╭─ EXERCISE MATERIAL
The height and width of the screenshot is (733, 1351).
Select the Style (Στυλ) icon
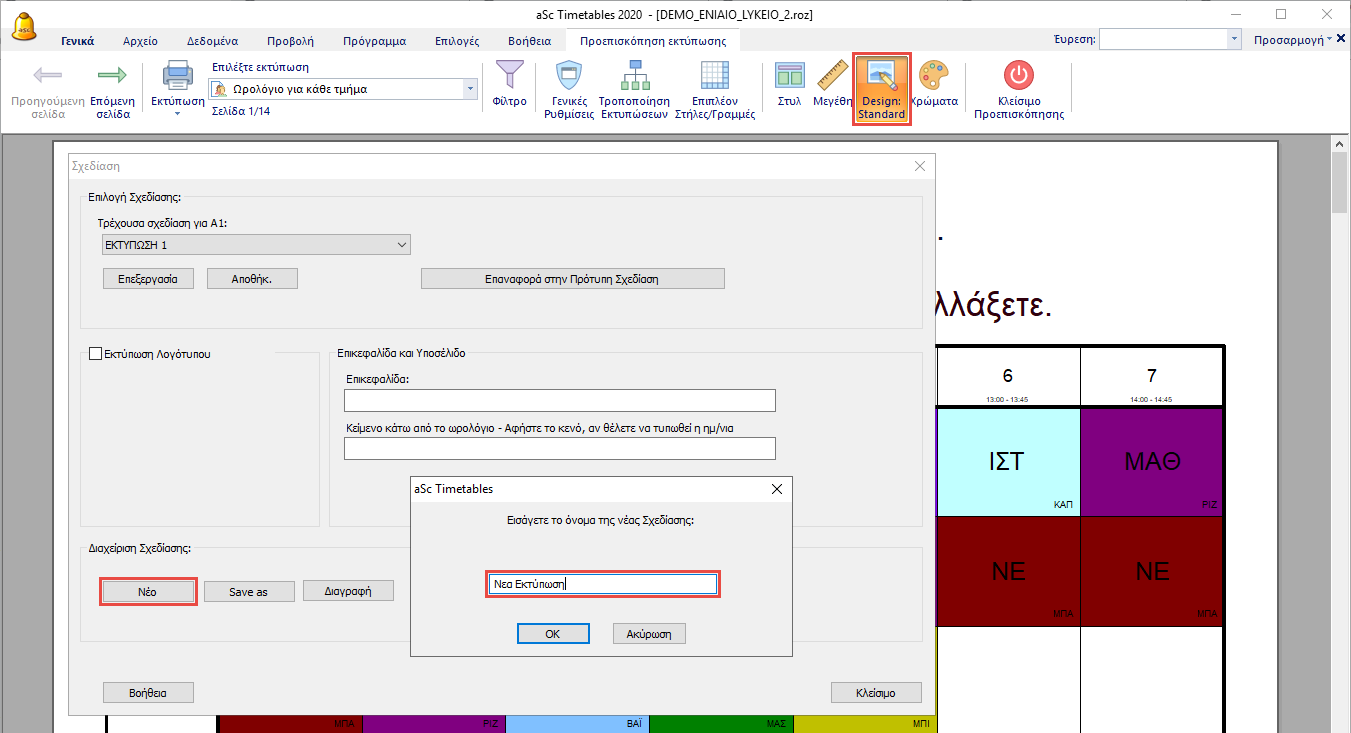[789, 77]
╰─
╭─ EXERCISE MATERIAL
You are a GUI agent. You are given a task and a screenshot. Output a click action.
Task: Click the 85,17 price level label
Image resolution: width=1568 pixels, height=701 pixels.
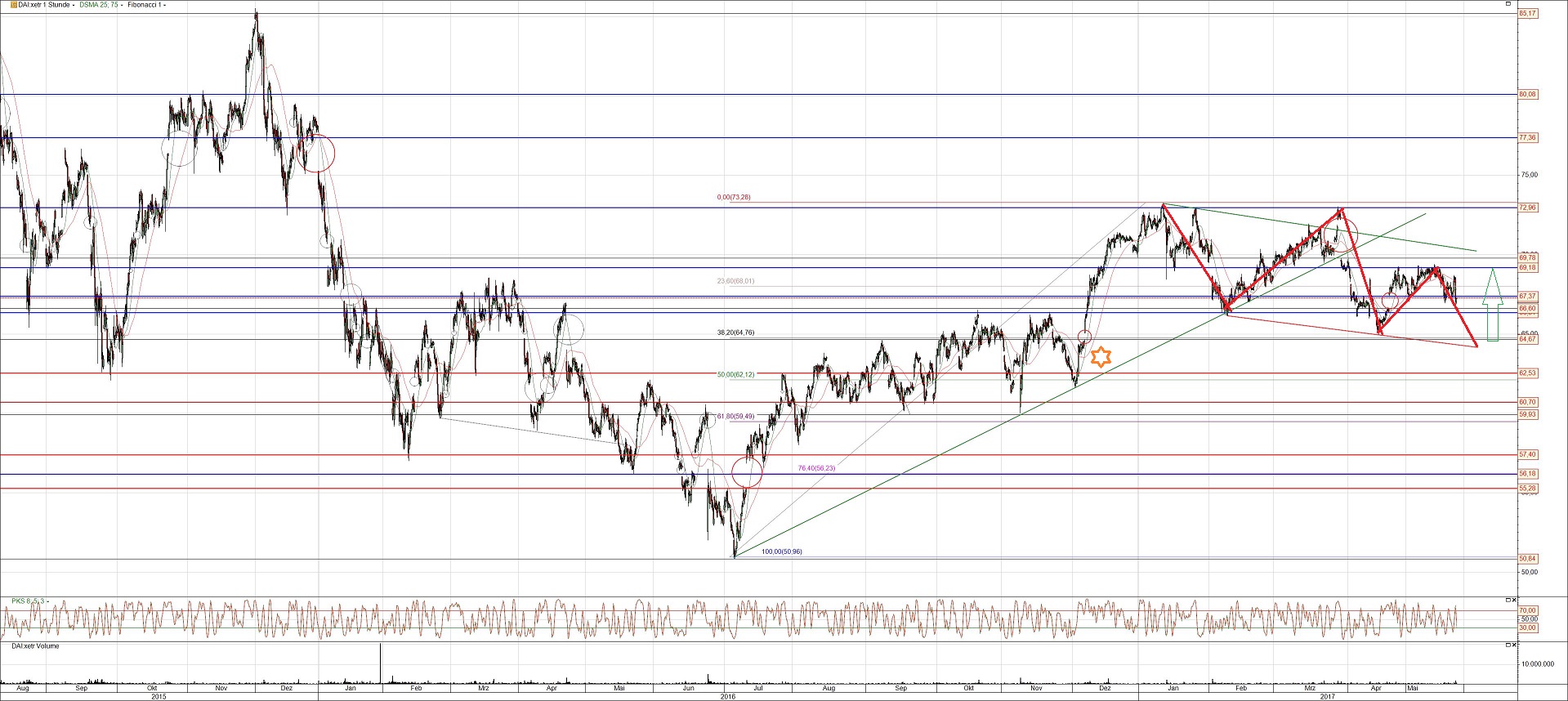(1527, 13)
╰─
§ **THE REQUEST**: Count the lines in the items above that contain the string "height", with uppercase and lowercase treated as different. Give only the number.

§ **THE REPLY**: 2